**Work request**
Starting with the line that contains "Where should I" and stopping after the line that contains "Select the dark", return each line below exactly as written, with no others.

--- Extracted data Enclosed Below ---

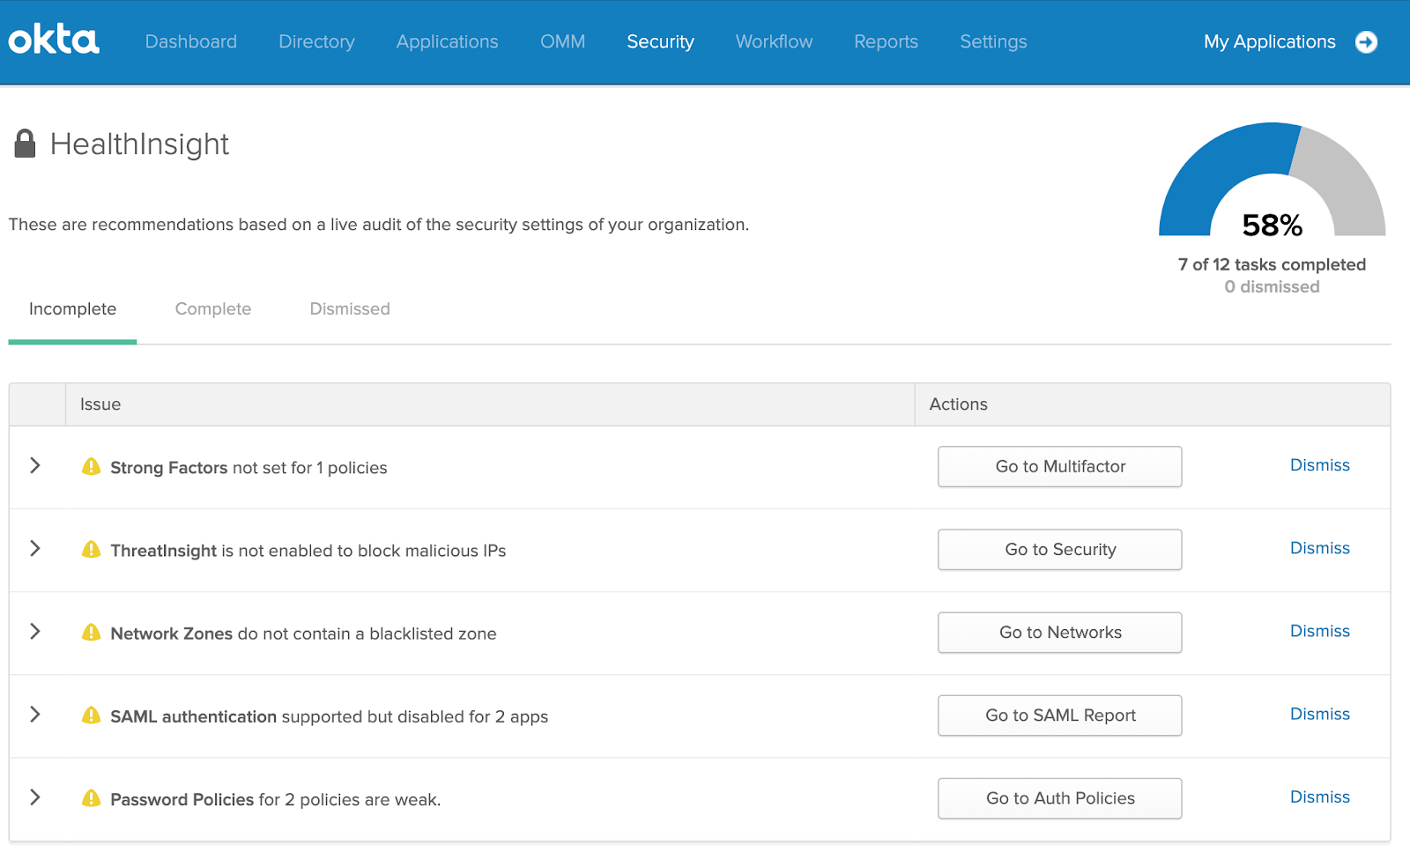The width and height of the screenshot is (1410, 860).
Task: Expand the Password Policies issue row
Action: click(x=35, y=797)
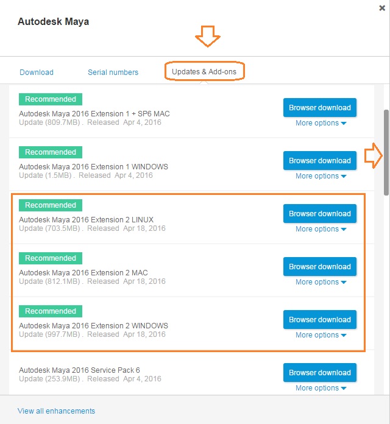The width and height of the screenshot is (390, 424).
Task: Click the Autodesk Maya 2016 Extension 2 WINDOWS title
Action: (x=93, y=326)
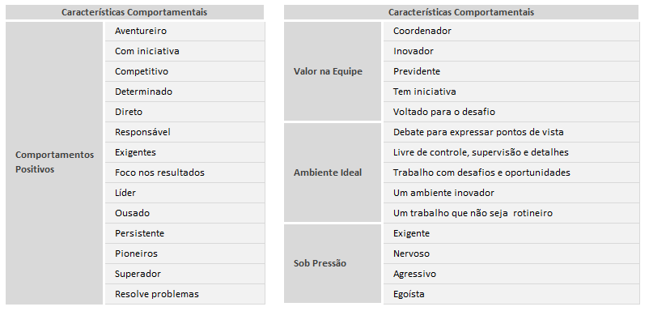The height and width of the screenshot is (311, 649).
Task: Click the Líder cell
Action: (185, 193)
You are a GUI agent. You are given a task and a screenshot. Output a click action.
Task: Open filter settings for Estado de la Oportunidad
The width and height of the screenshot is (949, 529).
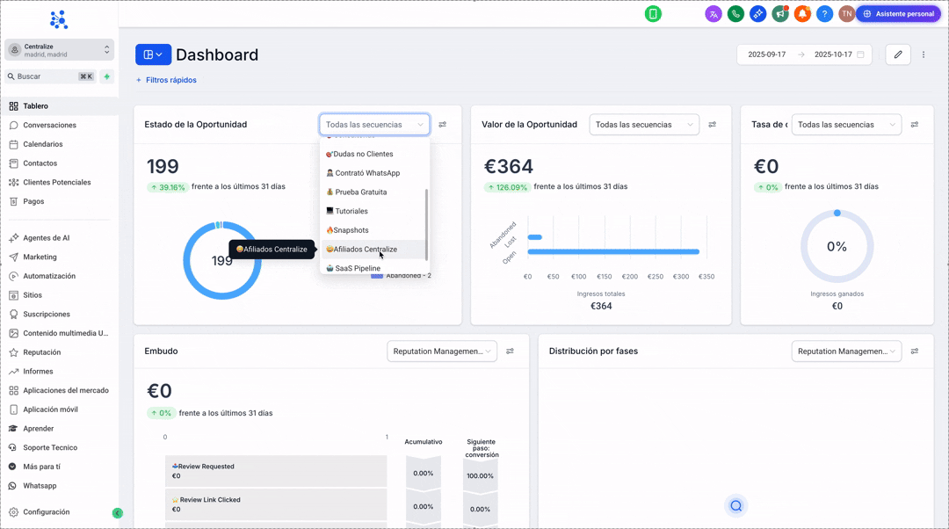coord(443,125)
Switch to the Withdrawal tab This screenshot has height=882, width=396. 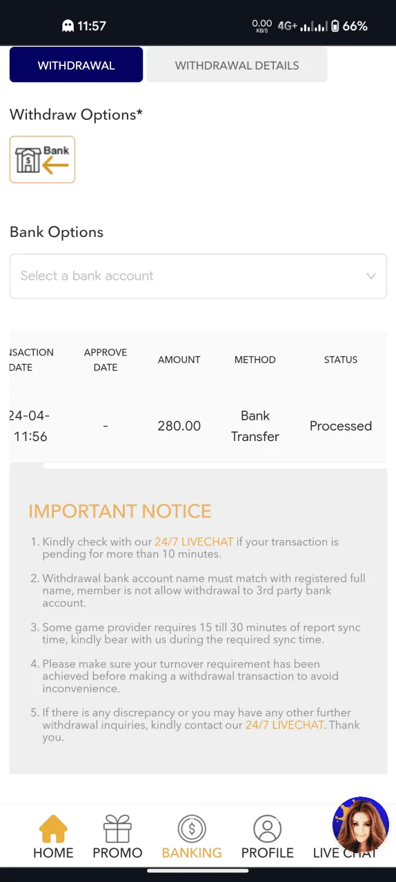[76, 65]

--- End of Enclosed Extracted data ---
--- Extracted data Enclosed Below ---

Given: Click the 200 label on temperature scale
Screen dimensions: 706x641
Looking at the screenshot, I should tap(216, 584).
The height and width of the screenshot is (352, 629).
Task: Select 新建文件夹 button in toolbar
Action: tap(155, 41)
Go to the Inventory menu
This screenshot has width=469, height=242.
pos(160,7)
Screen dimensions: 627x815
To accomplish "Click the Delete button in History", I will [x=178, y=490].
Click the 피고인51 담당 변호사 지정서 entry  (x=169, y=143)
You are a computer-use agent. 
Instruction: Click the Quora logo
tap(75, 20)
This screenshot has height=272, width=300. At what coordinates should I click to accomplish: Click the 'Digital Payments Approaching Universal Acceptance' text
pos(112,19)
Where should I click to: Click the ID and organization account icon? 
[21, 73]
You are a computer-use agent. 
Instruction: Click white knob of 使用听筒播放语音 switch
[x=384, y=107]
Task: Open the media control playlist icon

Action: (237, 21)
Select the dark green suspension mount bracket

--- End of Enclosed Extracted data ---

**Result of this task**
Where should I click to: Click the ID and organization account icon? 
[21, 73]
You are a computer-use agent. 
Instruction: Click white knob of 使用听筒播放语音 switch
[x=384, y=107]
Task: Open the media control playlist icon

Action: (237, 21)
Select the dark green suspension mount bracket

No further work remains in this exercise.